New I-MASK+ FAQ
As the virus mutates and variants emerge, we will examine the evidence and adjust the protocols accordingly. For example, when the delta variant emerged, with its higher viral loads, transmissibility, and hospital severity, additional and more potent options were required. Omicron responds to different drug combinations, and treatment will depend on the availability and feasibility of prescribing the drugs in various countries and regions. Higher risk patients often develop severe forms of COVID-19, therefore more numerous multi-drug therapy should be considered in such cases. In all cases, oral and nasal rinsing, vitamin D, vitamin C, zinc, melatonin, quercetin and aspirin are highly recommended.

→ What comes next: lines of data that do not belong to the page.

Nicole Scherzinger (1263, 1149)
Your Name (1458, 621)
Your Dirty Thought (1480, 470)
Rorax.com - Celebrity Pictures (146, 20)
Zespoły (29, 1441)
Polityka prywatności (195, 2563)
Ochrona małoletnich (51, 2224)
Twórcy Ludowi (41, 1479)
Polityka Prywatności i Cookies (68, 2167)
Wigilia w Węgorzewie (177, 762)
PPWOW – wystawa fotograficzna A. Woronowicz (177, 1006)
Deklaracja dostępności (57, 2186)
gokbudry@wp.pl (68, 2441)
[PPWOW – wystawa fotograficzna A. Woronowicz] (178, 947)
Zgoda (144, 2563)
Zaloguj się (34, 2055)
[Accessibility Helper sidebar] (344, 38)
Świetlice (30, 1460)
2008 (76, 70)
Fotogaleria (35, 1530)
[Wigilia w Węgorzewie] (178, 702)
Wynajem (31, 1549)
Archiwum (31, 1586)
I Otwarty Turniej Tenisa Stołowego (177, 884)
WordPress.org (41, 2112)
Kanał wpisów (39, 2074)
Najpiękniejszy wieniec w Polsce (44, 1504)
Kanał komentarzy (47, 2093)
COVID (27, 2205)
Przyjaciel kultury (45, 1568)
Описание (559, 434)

You do not need to use all these medications as explained in #1 above. Our objective is to provide additional options for different clinical circumstances and risk factors for severe COVID-19. However, we do encourage the use of higher doses of ivermectin, two-drug combinations, and the supplements for the Delta variant. All proposed medications in our protocols are already existing drugs repurposed for COVID-19 with a well-established long-term safety profile in both men and women. No significant pharmacological interactions have been described for any of the possible combinations.
Although androgens are hormones with testosterone-like actions, i.e., they interact with the testosterone receptor (more precisely called an “androgen receptor”), women not only have receptors for androgens but tend to present increased sensitivity to androgens.
Hence, anti-androgen therapy is not only for men, but also for women.
To better understand why anti-androgen therapy is an important new therapeutic target, a few points must first be emphasized:
1. There are clear gender disparities in terms of COVID-19 severity:
- males with androgenic alopecia (hair loss, baldness) are at higher risk
- users of anabolic androgenic steroids for recreational purposes are at higher risk
- women with hyperandrogenic phenotypes (polycystic ovarian syndrome, hirsutism…) present with greater symptoms of COVID-19
- children (pre-puberty) are notably protected against more severe COVID-19
2. There is evidence that TMPRSS-2 (an endothelial cell surface protein) is critical for SARS-CoV-2 cell entry since it primes (‘prepares’) the virus to couple to ACE-2 and enter cells. TMPRSS-2 is almost solely regulated by androgens.
3. In vitro (in the lab), we discovered that proxalutamide, an anti-androgen, blocks SARS-CoV-2 cell entry and reduces inflammatory markers, likely reflecting that this is the effect of the entire class of drugs.
4. There is evidence that chronic antiandrogen users of different modalities (5alpha-reductase inhibitors, non-steroidal anti-androgens, high-dose spironolactone) for a variety of diseases (prostate cancer, benign prostate hyperplasia, androgenéticos alopecia, hirsutism, polycystic ovarian syndrome, etc…) are protected against severe COVID-19.
5. Spironolactone, dutasteride and proxalutamide have been shown effective for early COVID-19 treatment, during this viral replicative phase.
6. Unexpected anti-inflammatory, immune-regulatory and antithrombotic effects were observed with dutasteride and proxalutamide use, allowing us to hypothesize its efficacy in later stages of COVID-19. Studies have confirmed that in the highly pathogenic variant of concern (VOC) gamma (P1) variant, the anti-androgen drug proxalutmide led to massive reductions in mortality in a large randomized controlled trial. Finasteride has also shown to be beneficial for hospitalized patients.
Nitazoxanide (nit-a-zox-a-nide) is, like ivermectin, a known anti-parasitic drug that was later found to be effective against a wide variety of viruses, from influenza to rotavirus. Nitazoxanide is officially approved (on-label) to treat rotavirus gastrointestinal infections in children in some countries. Although nitazoxanide and ivermectin have similar medical indications, their mechanisms of action against SARS-CoV-2 are completely independent from each other, suggesting that the combination could lead to synergistic effects, which has been found in preliminary observational studies.
The FLCCC incorporates therapies into their treatment protocols based on numerous criteria, including biologic plausibility of the mechanism of action, safety, pharmacology, cost, scalability along with sufficient and consistent results from observational and randomized clinical trials data. With the increased evidence supporting monoclonal antibodies used in high-risk outpatients, we added it as an option in our protocol. The proposed monoclonal antibody combination has demonstrated efficacy but we must stress it should be administered within 7 days of first symptoms. We also must stress that monoclonal antibodies are an expensive treatment and likely not accessible by many patients not only in the U.S but around the world.
Anti-androgens are contraindicated in case of pregnancy and breastfeeding and should not be administered to children. The safety of anti-androgen medications has been well-established in kidney, liver, and heart conditions and there are no contraindications for administration in these conditions. Anti-androgen medications have shown massive reductions in hospitalizations and mortality in two large randomized controlled trials. Spironolactone is preferred for heart disease and kidney failure, as it may have a protective function in these diseases. Based on current evidence we have found no contraindications in dialysis patients, immunocompromised patients, or patients who use blood thinners.